The Pulitzer Prize, widely regarded as the most prestigious award in journalism, literature, and music in the US, ranks just below the Nobel Prize on the international stage. Despite its monumental significance in the world of comics, the win has received surprisingly little coverage. In the two weeks following the announcement, only a few mainstream and trade publications, such as the Seattle Times and Publishers Weekly, along with one major comic book news outlet, Comics Beat, have reported on this historic achievement.

The Pulitzer Prize Board described Feeding Ghosts as “An affecting work of literary art and discovery whose illustrations bring to life three generations of Chinese women – the author, her mother and grandmother, and the experience of trauma handed down with family histories.” The narrative spans the impact of Chinese history across these generations, focusing on Hulls’ grandmother, Sun Yi, a Shanghai journalist caught in the upheaval of the 1949 Communist victory. After escaping to Hong Kong, she authored a bestselling memoir about her persecution and survival, but later succumbed to a mental breakdown from which she never recovered.

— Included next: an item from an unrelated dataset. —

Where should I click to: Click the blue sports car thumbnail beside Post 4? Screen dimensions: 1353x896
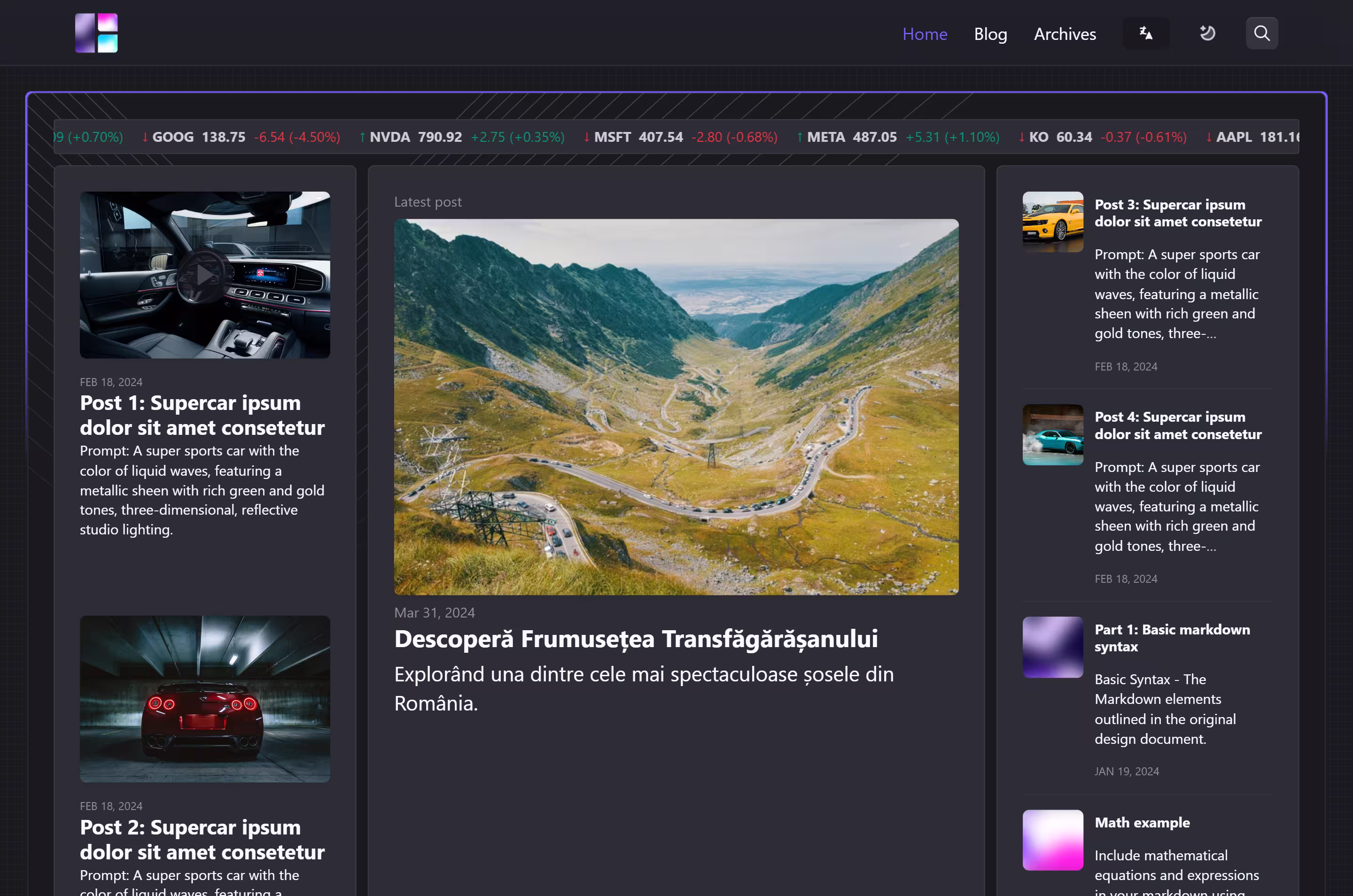[1052, 434]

Hulls, influenced by her grandmother and mother’s struggles with unexamined trauma and mental illness, embarked on a journey that took her to the most remote parts of the world. Eventually, she returned to confront her own fears and traumas, a process she describes as a generational haunting that required familial love to heal. “I didn’t feel like I had a choice. My family ghosts literally told me I had to do this,” Hulls shared in a recent interview. She named her book Feeding Ghosts to reflect the beginning of her nine-year journey fulfilling what she felt was her family duty.
Despite the acclaim, Hulls has hinted that Feeding Ghosts might be her final graphic novel. In another interview, she expressed that the solitary nature of graphic novel creation was too isolating for her creative needs. She prefers engaging with the world directly, which has led her to pursue a new path as an embedded comics journalist, working alongside field scientists, indigenous groups, and nonprofits in remote environments, as detailed on her website.
As we celebrate this groundbreaking work, it’s crucial to recognize and appreciate Feeding Ghosts beyond the confines of the comic world, acknowledging its profound impact and the art form’s potential for deep storytelling.